María Esther Biscayart de Tello (31 August 1930 – 1 April 2015) was an Argentine human rights defender and member of Madres de Plaza de Mayo Línea Fundadora. Originally a teacher by occupation, in the 1950s she joined the anarchist movement and had three children. During the Dirty War, the family was affiliated with Resistencia Libertaria and Biscayart's children were forcibly disappeared by the military dictatorship of the National Reorganization Process. Biscayart then joined the country's human rights movement and advocated for the prosecution of those responsible for crimes against humanity.

==Biography==
Biscayart was born in La Plata on 31 August 1930. She trained as a teacher in rural schools and as a social worker in the University Extension Department before going back to teach in her home town.

During the 1950s, she was a member of the anarchist group Voluntad together with Pablo Tello, who later became her partner and the father of her three children: Pablo Daniel (b. 25 April 1949), Marcelo Rodolfo (b. 31 August 1950), and Rafael Arnaldo (b. 13 April 1953). The Tello Biscayart brothers worked as carpenters and, after the beginning of the Dirty War, the family joined Resistencia Libertaria (RL).

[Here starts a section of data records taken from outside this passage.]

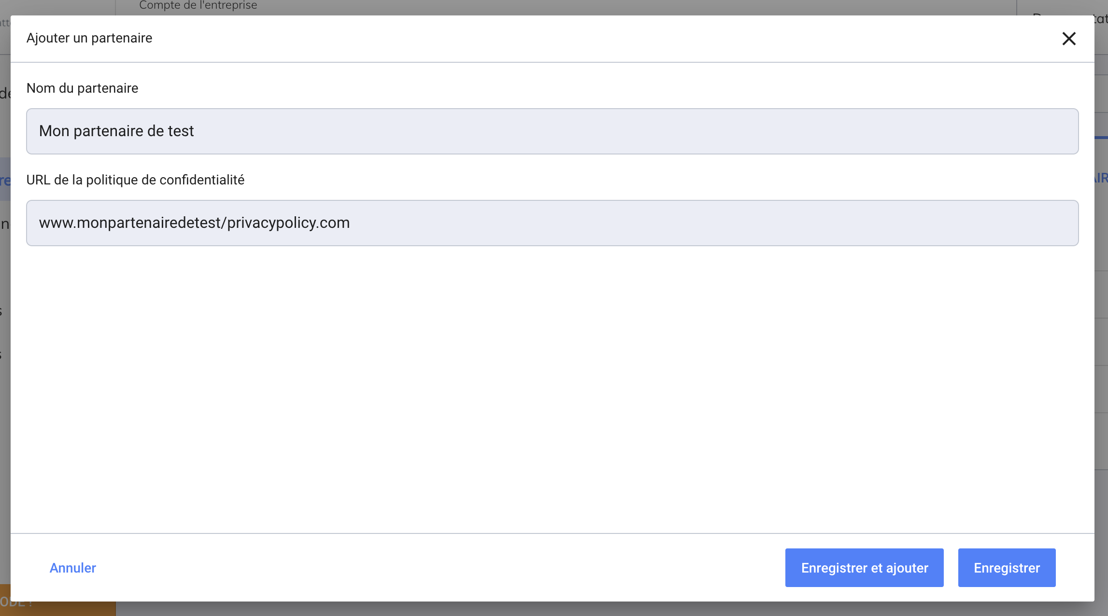This screenshot has width=1108, height=616.
Task: Click the dimmed backdrop below the dialog
Action: pos(580,609)
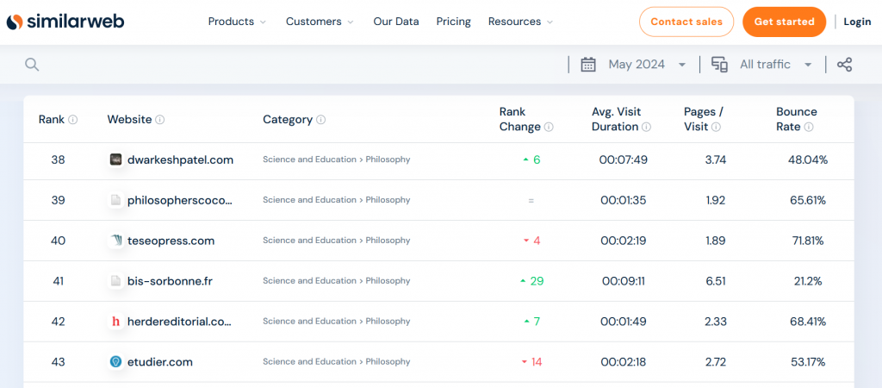Open the Pricing menu item
This screenshot has height=388, width=882.
point(453,22)
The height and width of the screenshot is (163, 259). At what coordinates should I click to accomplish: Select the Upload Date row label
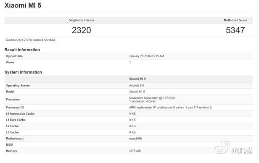14,56
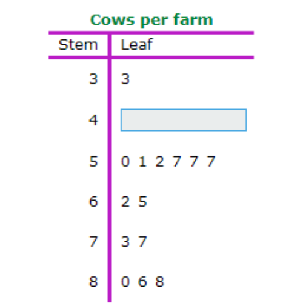Click leaf 1 in the stem 5 row

142,161
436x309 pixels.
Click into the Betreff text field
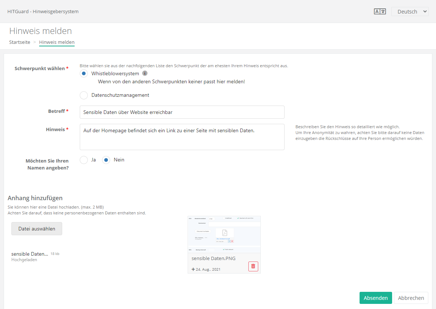pos(182,112)
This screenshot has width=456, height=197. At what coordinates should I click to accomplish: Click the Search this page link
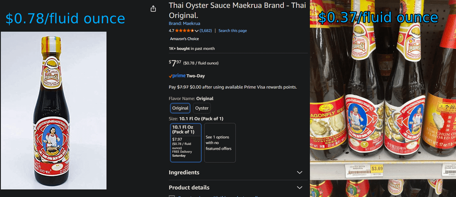click(232, 31)
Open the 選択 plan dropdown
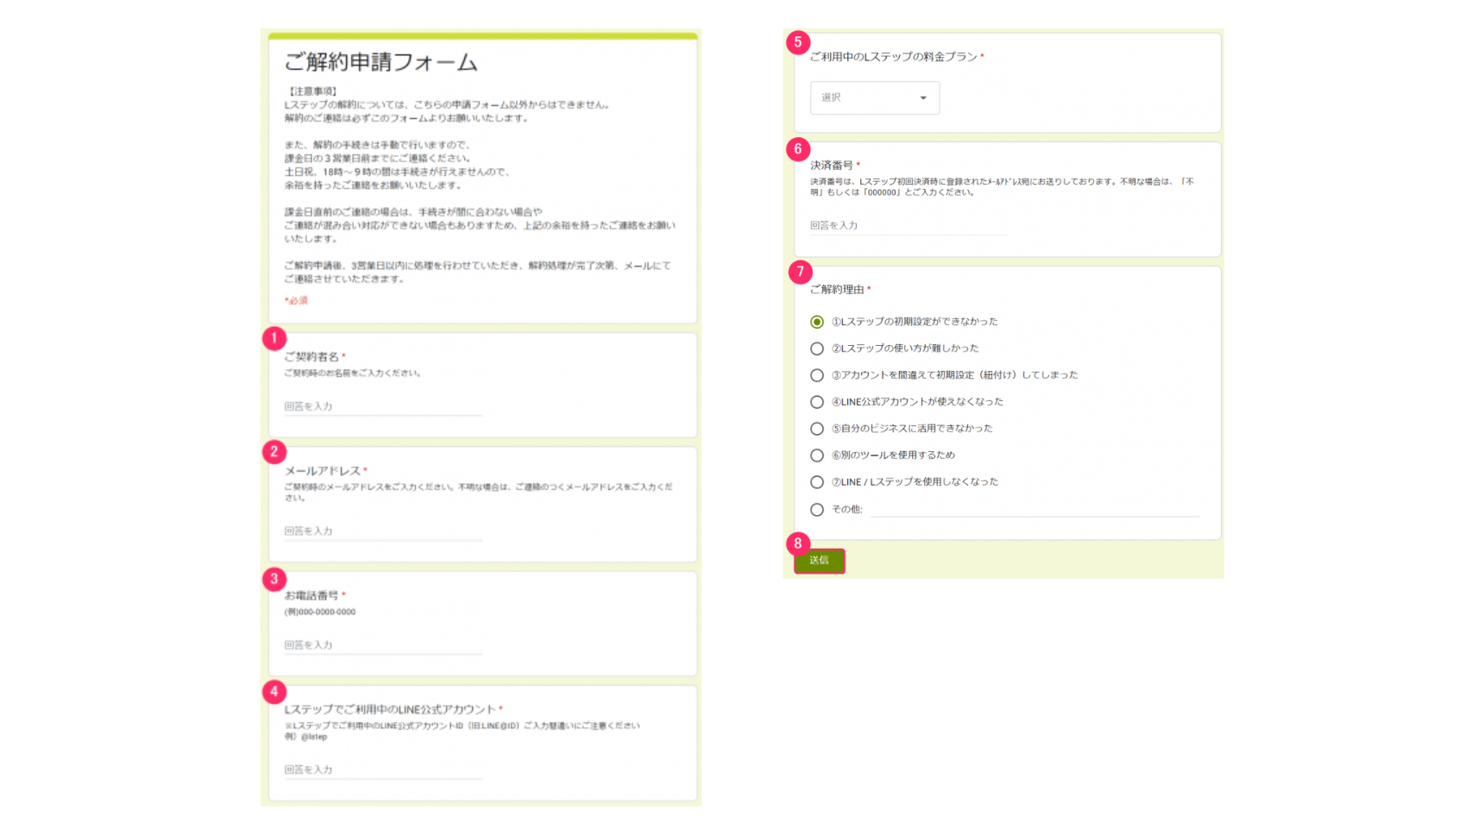Image resolution: width=1484 pixels, height=835 pixels. click(874, 97)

Marcelo was the first to disappear, being abducted from his home in Córdoba in the early hours of 9 March 1976. Pablo and Daniel were later abducted from their workplace in Tigre on the afternoon of 31 May 1978. They were reportedly seen in "El Banco (detention centre)|El Banco" and "La Cacha" before disappearing from record. Biscayart's nephew, Eduardo Daniel Pereyra Rossi, was also abducted along with Osvaldo Agustín Cambiaso in Rosario. They were murdered by a group under the command of Luis Patti.

After the abductions, Biscayart herself went into exile in France and began a campaign to denounce the political persecution and crimes of the dictatorship in Argentina. In Paris, she went to the Argentine embassy every Thursday to present her claims. She filed complaints with Amnesty International and the French judiciary and also sought help from film and art personalities.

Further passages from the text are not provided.